===== Data supplied =====

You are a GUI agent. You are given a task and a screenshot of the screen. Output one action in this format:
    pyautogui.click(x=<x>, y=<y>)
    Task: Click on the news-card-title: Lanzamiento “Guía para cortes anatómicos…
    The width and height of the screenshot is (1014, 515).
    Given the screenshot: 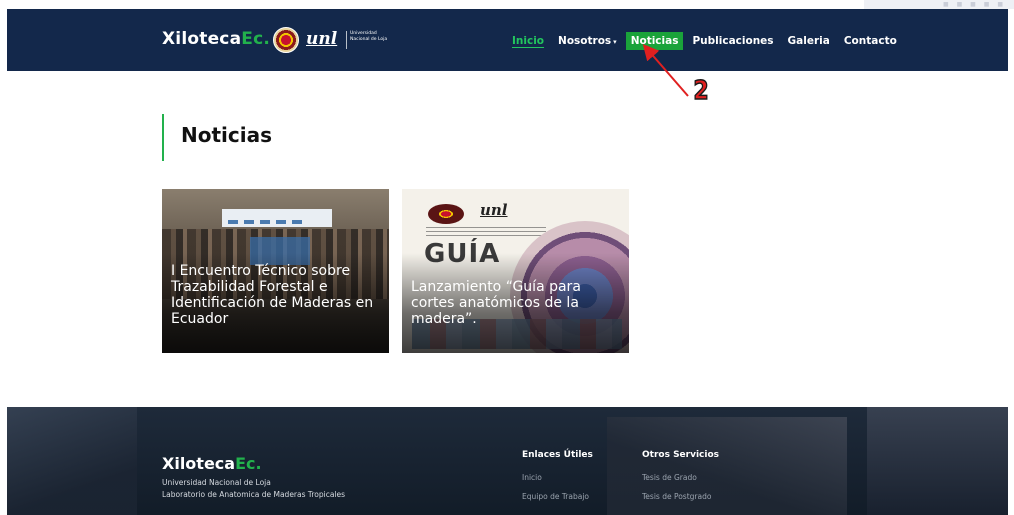 What is the action you would take?
    pyautogui.click(x=511, y=303)
    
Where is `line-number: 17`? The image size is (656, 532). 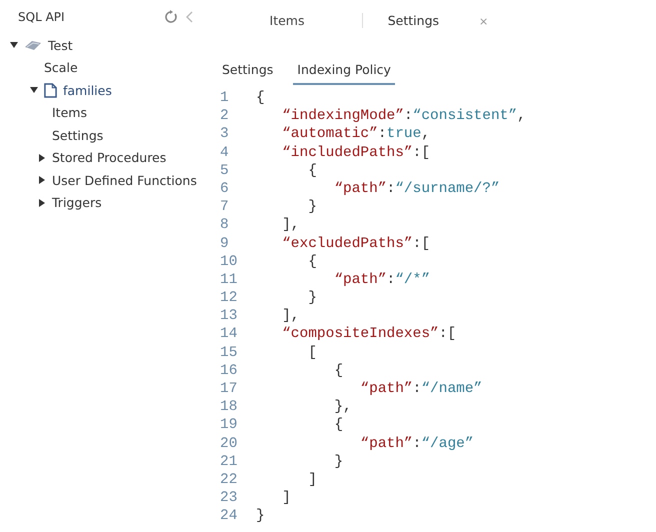
line-number: 17 is located at coordinates (228, 389).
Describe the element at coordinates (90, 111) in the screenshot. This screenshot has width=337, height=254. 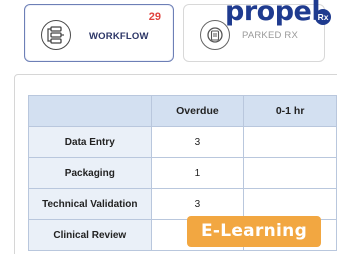
I see `table-corner-cell` at that location.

=====

### Try it
Reproduce the listing exactly, from the line containing "Describe the element" through the end of the listing, with both ends included. Leave out the pictures.

### Answer area
Describe the element at coordinates (90, 111) in the screenshot. This screenshot has width=337, height=254. 
I see `table-corner-cell` at that location.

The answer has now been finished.